I'm at the 15th Annual Conference on the World Wide Web, known as WWW2006, this week. Today I popped into the associated workshop on weblog ecosystems.
Written by Phil Windley, Contributor
www2006.jpg
I'm at the 15th Annual Conference on the World Wide Web, known as WWW2006, this week. Today I popped into the associated workshop on weblog ecosystems.

The workshop discusses recent research around blogs. You might wonder what people research; the topics cover social aspects, inferring community, recognizing spam blogs, and so on. This all goes under the term "blog data mining and analysis."

I enjoyed Belle Tseng's presentation on this paper that talks about communities in blogs. Blogger actions, like posting, commenting, and so on create a community of bloggers (mutual actions are important). The technique allows communities to be inferred even when there is no common topic among the bloggers.

Tim Finin presented research about splogs. Some of his data shows that measurable features, like the number of incoming links, can be used to tell blogs from splogs. Real blog incoming links follow a powerlaw, but splog links don't.

Good data sets are a problem for research in this area. Using different data sets can lead to different results. Data quality is also, obviously, a concern--splogs can contaminate data.

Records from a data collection
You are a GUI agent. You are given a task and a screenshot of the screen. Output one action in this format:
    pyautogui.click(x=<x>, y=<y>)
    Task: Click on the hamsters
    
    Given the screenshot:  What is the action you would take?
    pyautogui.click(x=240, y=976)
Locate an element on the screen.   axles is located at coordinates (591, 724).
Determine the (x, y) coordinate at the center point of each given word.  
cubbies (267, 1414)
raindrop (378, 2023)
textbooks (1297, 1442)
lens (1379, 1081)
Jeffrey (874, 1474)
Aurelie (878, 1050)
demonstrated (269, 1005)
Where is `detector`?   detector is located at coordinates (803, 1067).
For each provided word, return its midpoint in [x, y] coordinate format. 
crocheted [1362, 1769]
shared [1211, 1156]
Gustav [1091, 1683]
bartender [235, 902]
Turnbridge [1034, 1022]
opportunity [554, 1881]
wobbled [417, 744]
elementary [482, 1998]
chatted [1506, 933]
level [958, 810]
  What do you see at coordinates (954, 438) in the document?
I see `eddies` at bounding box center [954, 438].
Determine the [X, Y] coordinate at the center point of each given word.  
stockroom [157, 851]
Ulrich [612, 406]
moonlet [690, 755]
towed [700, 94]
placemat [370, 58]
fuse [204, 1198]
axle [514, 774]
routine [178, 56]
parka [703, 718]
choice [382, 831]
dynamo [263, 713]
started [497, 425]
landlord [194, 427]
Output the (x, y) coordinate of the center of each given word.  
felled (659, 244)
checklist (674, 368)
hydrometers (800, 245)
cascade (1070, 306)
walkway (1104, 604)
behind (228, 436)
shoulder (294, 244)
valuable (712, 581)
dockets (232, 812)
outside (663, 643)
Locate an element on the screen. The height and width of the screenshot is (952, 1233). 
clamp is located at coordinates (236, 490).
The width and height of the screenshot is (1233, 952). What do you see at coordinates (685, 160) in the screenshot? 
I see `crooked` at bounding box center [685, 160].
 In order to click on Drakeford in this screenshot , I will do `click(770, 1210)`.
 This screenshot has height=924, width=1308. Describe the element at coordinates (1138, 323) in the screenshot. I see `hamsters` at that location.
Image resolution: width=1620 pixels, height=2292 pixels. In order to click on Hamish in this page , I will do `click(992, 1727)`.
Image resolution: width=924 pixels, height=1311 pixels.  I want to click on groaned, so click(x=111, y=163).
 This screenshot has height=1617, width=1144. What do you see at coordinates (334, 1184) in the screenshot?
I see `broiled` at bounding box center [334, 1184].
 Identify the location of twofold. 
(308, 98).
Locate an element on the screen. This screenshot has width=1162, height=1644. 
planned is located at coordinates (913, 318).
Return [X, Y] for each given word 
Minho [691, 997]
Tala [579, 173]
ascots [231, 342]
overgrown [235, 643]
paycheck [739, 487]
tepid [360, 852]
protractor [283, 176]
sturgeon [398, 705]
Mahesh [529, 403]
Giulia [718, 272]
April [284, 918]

▶ _AIM OF THE EXERCISE_
Continue the post about the WWW2006 weblog ecosystems workshop from the point where it stops.

▶ _TASK RESULT_
Krisztian Balog presented some interesting information about analyzing mood data using tagged postings from LiveJournal. The system is called MoodViews. The data shows interesting correlations and cyclic trends. For example, it probably won't surprise you to know that stress increases before and then takes a big dip after Christmas.  Given that LiveJournal users also have profiles, there's a potential for correlating mode with location, profession, and so on. This seems like it would be a direct marketer's dream.

Ko Fujimura presented research on blog specific searching. The goals of search in blogs is different than the Web in general. When people search blogs, they have three goals: topic search, blogger search, or reputation (reviews) search. The experimental search engine, called BlogRanger (warning: it's in Japanese), let's users perform searches in each of these categories and suggests refining keywords for topics, blogger names for blogger search, and adjectives for reviews.

 

I wonder what impact this research has on people build businesses on the Web.  I suspect most of this information is largely unknown to or is rediscovered by people time and again.